UX & IxD news - 23 November 2009

I follow a set of RSS feeds related to user experience and interaction design. Until now, I have been reading them for my own benefit; but with my new job, it makes sense to pick a few interesting pieces of information for Wikimedians who want to better understand the work of the Wikimedia usability team(s).

For a few months now, I have been maintaining a newsletter in French called "Actualités Wikimedia"; it consists typically of very short stories and links about news of the Wikimedia universe that I find noteworthy. Part of these news come from RSS feeds in English that I follow; I summarize them in French in order to bring them to a larger audience.

Other topics I follow are User experience (UX), Interaction design (IxD) and Usability in general; I'm pondering starting a similar newsletter on this topic for the benefit of Wikimedians, and this article is a first attempt.

User research

What is the point of user experience research? It may seem obvious to any designer, but it is harder to explain to clients or, in my case, to the Wikimedia community. People who are not familiar with interaction design and product development in general often have a hard time understanding why it is critical to "lose" time in research (it is really "invest") at the early stages, even when the course of action looks so obvious. David Sherwin provides a "cheat sheet" to explain the value of user experience research in plain English.

What are the benefits of using personas in product design? Personas are fictional model users based on behavioral patterns and goals of real users that we have studied. More than just stereotypes with a stock photograph stuck on a board, they are very much like other scientific models based on experimental data. As a trained scientist and a follower of the Cooper methodology, I make an intensive use of personas for my work on the Wikimedia Multimedia Usability project. Despite their broad use in design teams, few studies have tried to assess the actual effectiveness of personas; Frank Long has now published such a study.

Design principles

Let users explore and discover your website. There is a trap MediaWiki developers easily fall into: the interface of MediaWiki (and, as a consequence, the one you see on Wikipedia and Wikimedia Commons) is cluttered by dozens of unnecessary links and verbose descriptions. On the other hand, the software is so complex that a lot of features remain hidden even to established participants.

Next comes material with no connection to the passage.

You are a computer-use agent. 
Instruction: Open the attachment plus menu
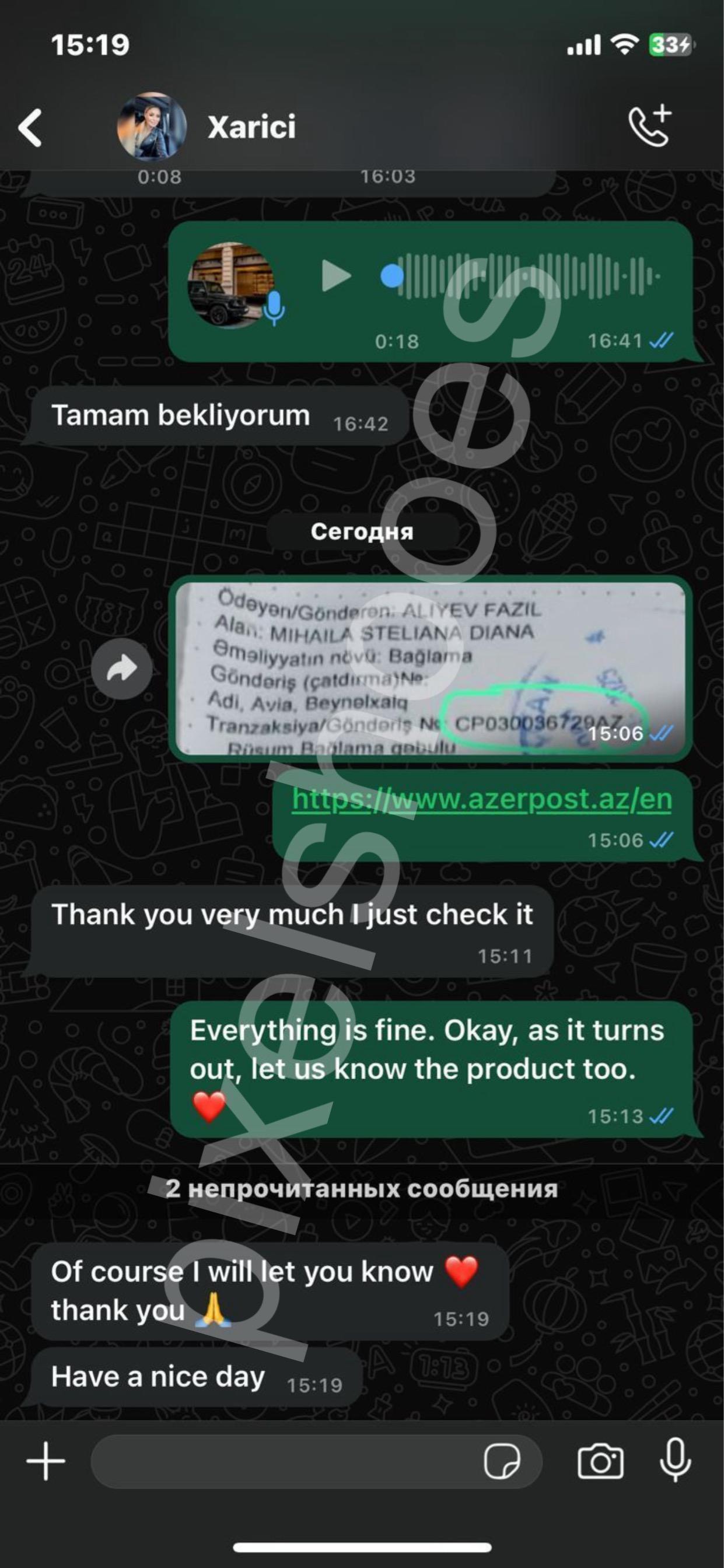(46, 1461)
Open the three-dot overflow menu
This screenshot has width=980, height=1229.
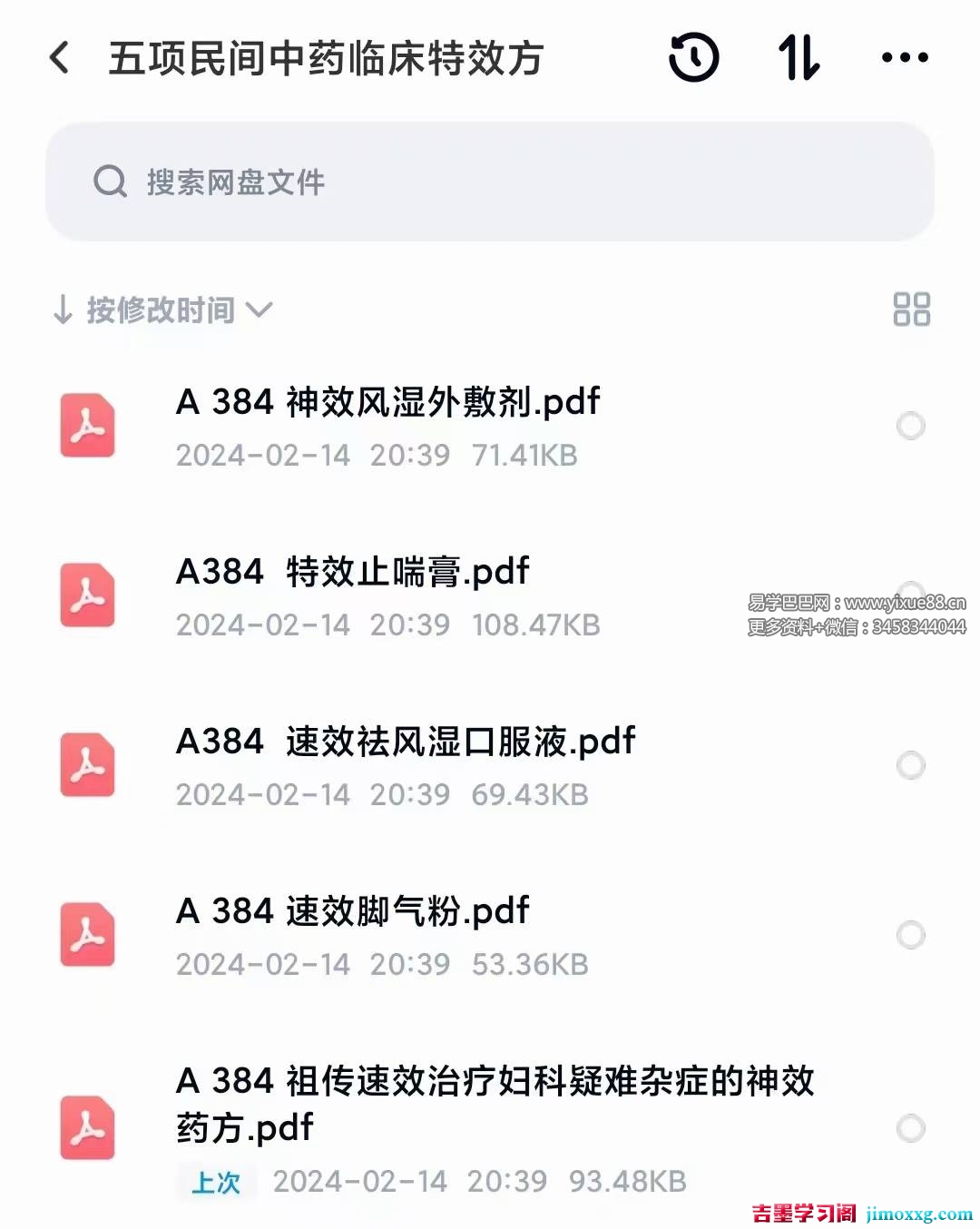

What we need is a simpler interface that provides the relevant links and hints when appropriate, and at the same time empowers and encourages users to be bold and explore the interface. Amber Simmons provides a few pieces of advice on how to improve discoverability in order to make websites more explorable.

Product implementation

A babelfish for designers and developers. In the world of software and website development, it is not uncommon to find designers and developers working together. This is for instance the case with the Multimedia Usability project, where the core team is comprised of two people: me and a software developer. However, communication between designers and developers is not always easy, because of their different backgrounds and perspectives; it could be compared to chatting in a foreign language. This is something I have also experienced during my previous work as an interdisciplinary researcher: I was a physicist and microtechnologist working closely with chemists and biologists. In her latest article, Theresa Neil provides some good advice in order to facilitate the communication and collaboration between designers and developers.